MomentJacobianPreconditioner

phasic.svgd.MomentJacobianPreconditioner(
    model,
    observed_data,
    theta_dim,
    param_transform=None,
    rewards=None,
    epsilon=1e-08,
)

Moment Jacobian preconditioner for multi-scale SVGD.

Computes J[k,j] = d(moment_k)/d(theta_j) via finite differences at a reference point, then uses column norms as scaling factors. Scaling D_j = ||J[:,j]|| (column norm), normalized to mean 1.

This is simpler and more robust than Fisher preconditioning because it avoids dividing by PMF values (which can blow up when PMF is small).

Parameters

model : callable

Model function: model(theta, data, rewards=None) -> (pmf, moments)

observed_data : array

Observation data points

theta_dim : int

Number of parameters (learnable dimensions only if fixed params exist)

param_transform : callable or None = None

Transformation from unconstrained to constrained space (e.g., softplus)

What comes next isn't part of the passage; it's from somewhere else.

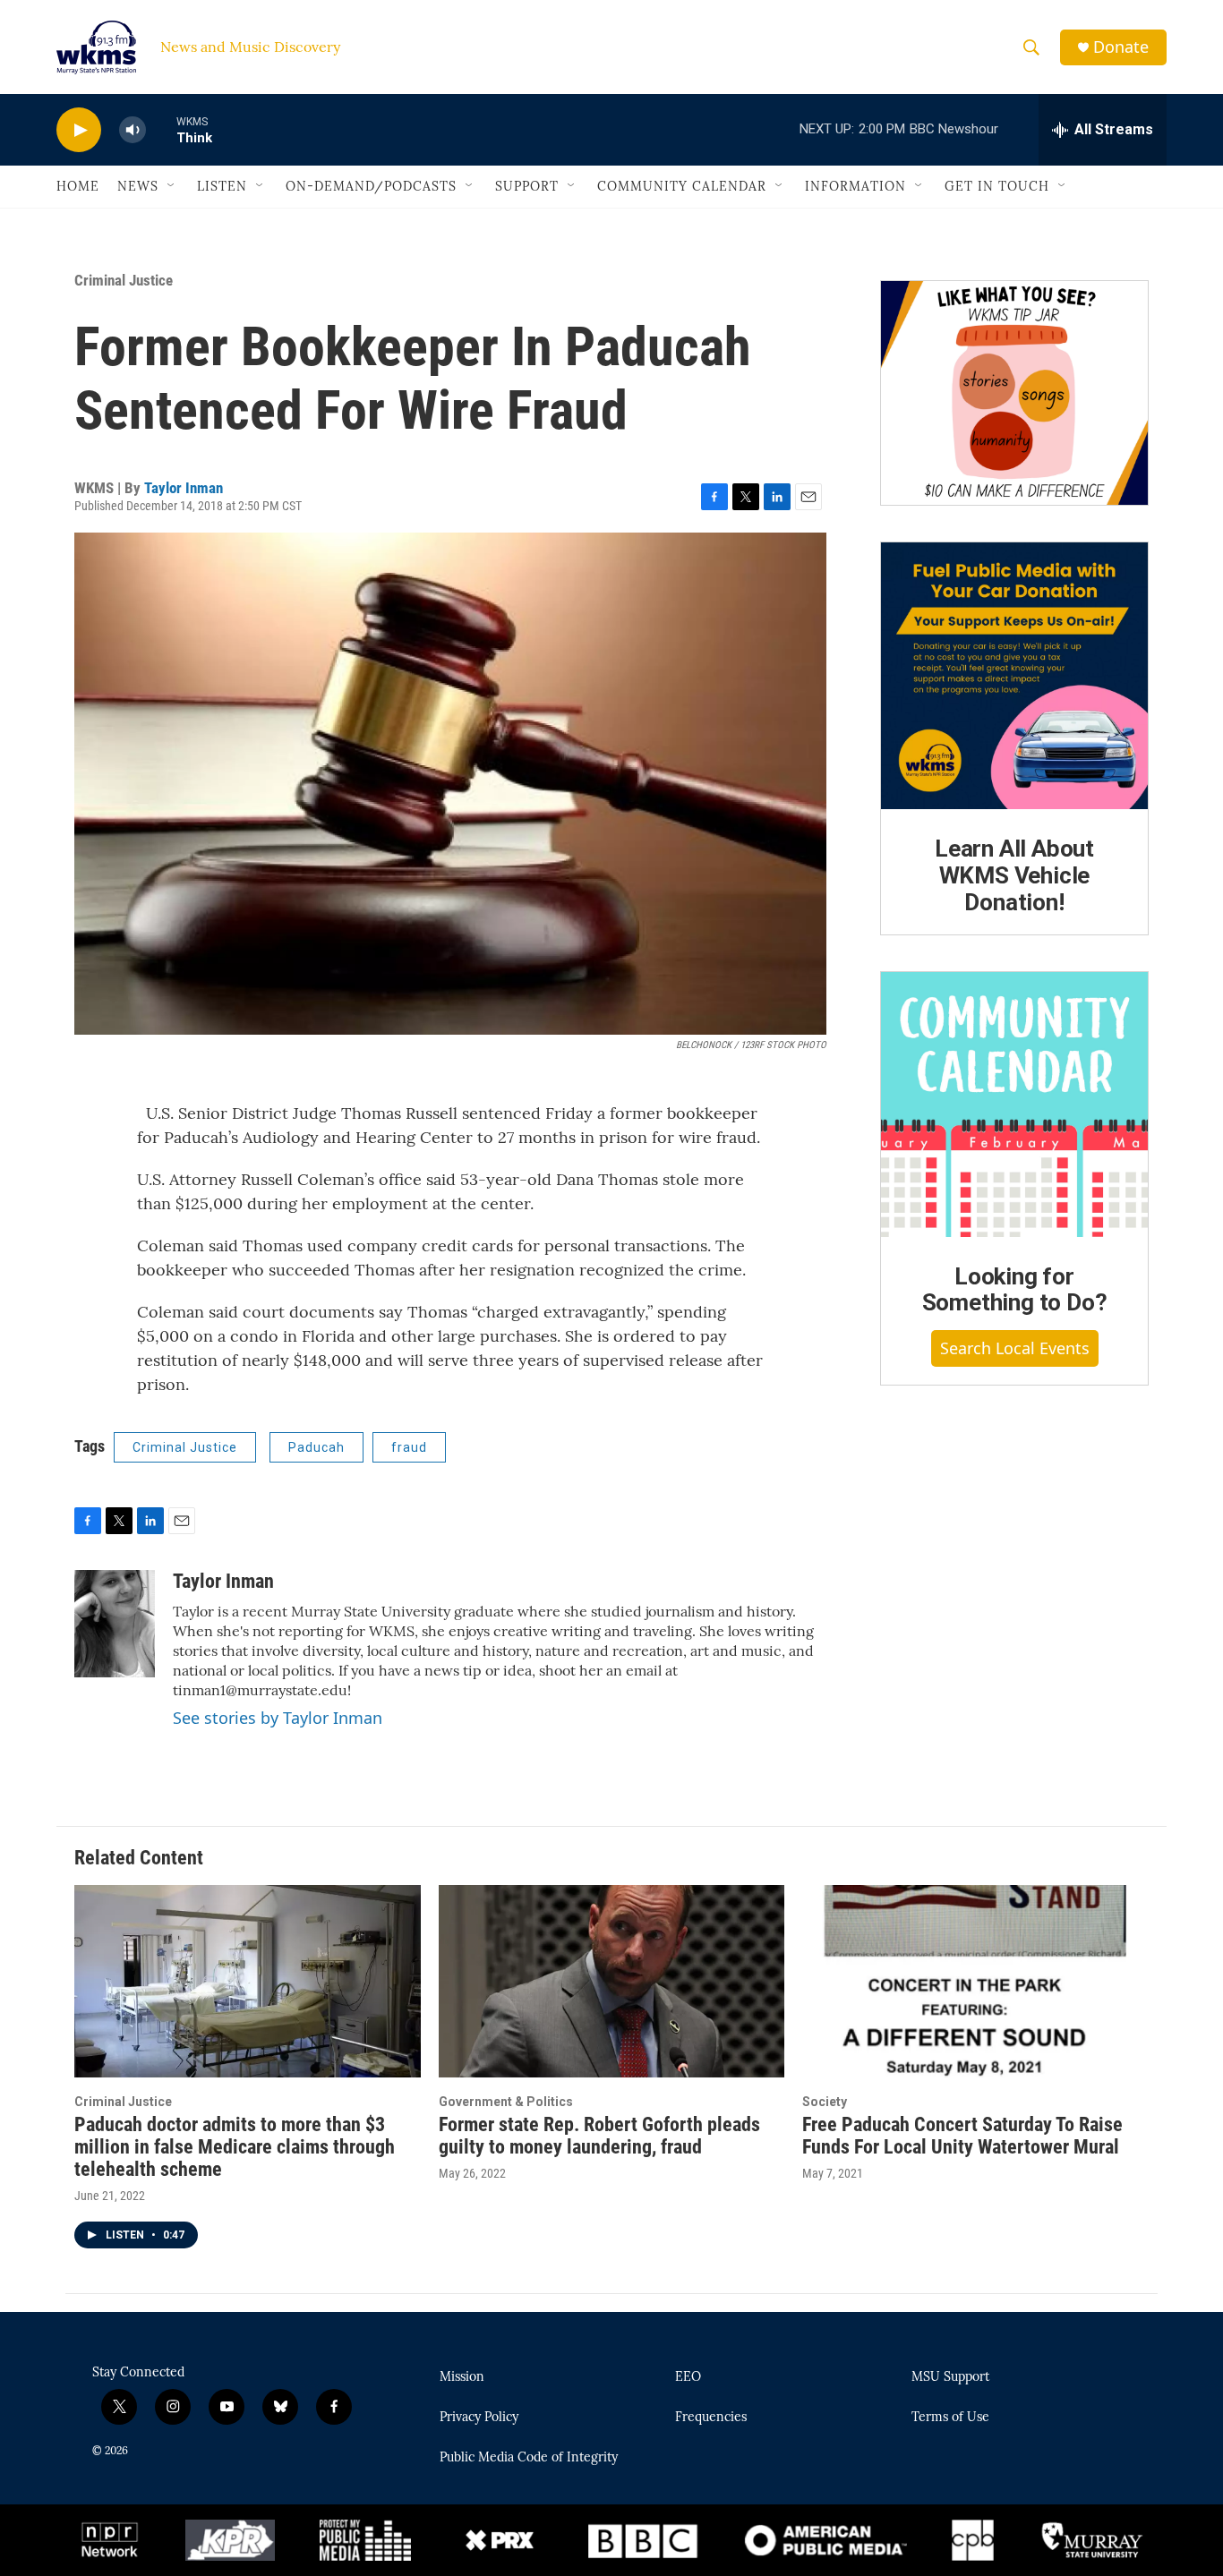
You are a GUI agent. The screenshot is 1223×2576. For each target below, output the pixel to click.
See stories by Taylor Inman (277, 1717)
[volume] (132, 130)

rewards : array or None = None

Optional rewards for multivariate models

epsilon : float = 1e-8

Floor for scaling values to avoid division by zero

Methods

Name Description
compute_scaling Compute Jacobian column norms at reference point and derive scaling.

compute_scaling

phasic.svgd.MomentJacobianPreconditioner.compute_scaling(theta_ref)

Compute Jacobian column norms at reference point and derive scaling.

Uses moment-matching to find a better reference point before computing the Jacobian. The provided theta_ref is used as a starting point for the moment-matching search.

Parameters

theta_ref : array(theta_dim)

Initial reference point in unconstrained space (same space as particles). Used as starting point for moment-matching refinement.